### [WHAT TO PRODUCE]
Display every line of the records that contains the string "label".

### [EXERCISE INPUT]
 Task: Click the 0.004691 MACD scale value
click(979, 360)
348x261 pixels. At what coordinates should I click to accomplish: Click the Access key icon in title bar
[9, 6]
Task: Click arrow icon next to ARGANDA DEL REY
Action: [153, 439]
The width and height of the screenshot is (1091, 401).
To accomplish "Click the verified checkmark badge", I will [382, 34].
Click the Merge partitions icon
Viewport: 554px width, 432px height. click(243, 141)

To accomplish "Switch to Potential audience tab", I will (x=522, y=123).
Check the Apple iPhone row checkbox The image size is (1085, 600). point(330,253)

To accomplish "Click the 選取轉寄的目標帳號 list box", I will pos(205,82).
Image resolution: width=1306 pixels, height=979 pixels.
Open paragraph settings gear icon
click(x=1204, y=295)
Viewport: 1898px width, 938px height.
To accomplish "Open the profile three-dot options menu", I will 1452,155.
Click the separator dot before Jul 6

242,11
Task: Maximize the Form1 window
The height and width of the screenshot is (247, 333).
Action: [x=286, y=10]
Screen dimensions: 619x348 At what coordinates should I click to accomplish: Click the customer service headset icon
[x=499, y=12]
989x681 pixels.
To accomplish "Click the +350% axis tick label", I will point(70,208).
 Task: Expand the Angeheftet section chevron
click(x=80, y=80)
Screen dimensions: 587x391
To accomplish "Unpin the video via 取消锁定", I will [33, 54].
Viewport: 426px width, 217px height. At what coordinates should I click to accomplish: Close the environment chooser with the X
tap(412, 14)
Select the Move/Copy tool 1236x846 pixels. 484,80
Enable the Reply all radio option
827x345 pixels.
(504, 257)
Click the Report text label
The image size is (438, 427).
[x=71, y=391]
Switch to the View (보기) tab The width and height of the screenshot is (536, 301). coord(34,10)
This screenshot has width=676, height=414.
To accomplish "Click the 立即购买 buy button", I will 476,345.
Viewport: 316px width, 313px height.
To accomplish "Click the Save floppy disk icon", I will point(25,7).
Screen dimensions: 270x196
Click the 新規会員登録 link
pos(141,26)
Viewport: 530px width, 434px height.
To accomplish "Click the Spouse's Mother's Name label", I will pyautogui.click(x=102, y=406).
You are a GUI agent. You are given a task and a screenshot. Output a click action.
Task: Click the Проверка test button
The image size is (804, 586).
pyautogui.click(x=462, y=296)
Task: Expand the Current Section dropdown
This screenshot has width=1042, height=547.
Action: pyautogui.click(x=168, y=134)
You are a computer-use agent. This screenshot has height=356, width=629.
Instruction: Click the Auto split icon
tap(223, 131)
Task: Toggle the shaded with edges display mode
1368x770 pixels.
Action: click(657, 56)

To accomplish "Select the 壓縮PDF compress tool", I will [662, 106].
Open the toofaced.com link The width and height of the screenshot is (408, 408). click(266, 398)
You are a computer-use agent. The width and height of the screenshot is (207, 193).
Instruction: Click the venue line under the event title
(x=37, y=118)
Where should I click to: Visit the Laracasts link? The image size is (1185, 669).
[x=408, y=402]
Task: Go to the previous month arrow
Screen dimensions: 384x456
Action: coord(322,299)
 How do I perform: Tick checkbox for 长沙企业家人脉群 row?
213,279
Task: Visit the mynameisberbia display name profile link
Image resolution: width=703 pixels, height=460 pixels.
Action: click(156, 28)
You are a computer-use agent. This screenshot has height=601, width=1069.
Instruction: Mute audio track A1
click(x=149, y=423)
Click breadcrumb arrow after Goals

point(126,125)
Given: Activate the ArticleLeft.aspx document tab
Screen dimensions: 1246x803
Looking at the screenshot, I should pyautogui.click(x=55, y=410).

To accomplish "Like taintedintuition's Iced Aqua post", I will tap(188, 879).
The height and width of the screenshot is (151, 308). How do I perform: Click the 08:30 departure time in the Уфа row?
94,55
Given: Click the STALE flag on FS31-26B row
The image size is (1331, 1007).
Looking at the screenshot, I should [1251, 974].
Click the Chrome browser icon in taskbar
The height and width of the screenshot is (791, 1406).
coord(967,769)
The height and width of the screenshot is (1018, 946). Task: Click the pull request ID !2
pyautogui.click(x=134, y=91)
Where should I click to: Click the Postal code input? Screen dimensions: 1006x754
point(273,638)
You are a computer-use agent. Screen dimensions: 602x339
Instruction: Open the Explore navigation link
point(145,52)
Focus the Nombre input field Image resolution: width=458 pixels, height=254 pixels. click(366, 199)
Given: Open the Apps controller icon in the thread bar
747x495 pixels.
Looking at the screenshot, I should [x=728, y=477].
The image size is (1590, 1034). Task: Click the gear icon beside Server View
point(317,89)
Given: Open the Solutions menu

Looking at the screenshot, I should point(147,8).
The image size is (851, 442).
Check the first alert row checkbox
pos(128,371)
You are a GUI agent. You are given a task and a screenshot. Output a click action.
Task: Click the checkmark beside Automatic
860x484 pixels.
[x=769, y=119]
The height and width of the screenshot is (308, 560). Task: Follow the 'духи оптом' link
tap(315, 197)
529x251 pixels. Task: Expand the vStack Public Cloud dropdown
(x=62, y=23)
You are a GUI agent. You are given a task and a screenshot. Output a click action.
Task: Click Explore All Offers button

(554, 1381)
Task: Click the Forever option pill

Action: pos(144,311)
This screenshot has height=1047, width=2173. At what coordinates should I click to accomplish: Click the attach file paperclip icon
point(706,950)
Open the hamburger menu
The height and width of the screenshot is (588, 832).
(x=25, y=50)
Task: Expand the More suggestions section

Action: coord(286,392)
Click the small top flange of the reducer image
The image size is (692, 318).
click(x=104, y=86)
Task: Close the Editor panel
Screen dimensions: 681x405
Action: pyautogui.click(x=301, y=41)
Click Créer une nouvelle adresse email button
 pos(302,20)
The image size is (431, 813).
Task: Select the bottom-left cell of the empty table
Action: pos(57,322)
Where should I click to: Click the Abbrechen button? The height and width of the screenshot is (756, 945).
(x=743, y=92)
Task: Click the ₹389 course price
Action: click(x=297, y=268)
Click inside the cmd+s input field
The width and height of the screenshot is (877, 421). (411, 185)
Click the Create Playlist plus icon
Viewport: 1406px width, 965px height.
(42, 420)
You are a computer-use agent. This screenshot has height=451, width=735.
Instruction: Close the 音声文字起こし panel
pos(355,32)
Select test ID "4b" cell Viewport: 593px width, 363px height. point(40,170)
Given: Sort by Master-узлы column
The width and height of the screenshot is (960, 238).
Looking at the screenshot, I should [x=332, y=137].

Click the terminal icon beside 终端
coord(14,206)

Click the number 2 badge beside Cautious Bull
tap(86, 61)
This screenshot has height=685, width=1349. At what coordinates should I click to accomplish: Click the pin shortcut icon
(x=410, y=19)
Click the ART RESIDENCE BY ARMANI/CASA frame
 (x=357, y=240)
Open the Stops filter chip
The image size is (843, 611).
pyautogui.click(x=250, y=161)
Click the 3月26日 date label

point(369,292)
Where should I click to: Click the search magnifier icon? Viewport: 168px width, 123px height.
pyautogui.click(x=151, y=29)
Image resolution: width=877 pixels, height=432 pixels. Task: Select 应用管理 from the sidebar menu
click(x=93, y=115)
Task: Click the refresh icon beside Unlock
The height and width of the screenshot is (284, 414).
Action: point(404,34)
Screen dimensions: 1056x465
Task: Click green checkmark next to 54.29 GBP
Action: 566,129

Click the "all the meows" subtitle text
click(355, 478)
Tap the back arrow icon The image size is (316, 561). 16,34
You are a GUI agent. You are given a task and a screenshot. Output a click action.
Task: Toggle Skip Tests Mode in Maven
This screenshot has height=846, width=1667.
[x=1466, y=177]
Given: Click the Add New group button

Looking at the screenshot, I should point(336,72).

### [COMPLETED TASK]
To accomplish "Click the +350% axis tick label", I will point(70,208).
Click the Report text label
To accomplish "Click the Spouse's Mother's Name label", I will pyautogui.click(x=102, y=406).
Click the 3月26日 date label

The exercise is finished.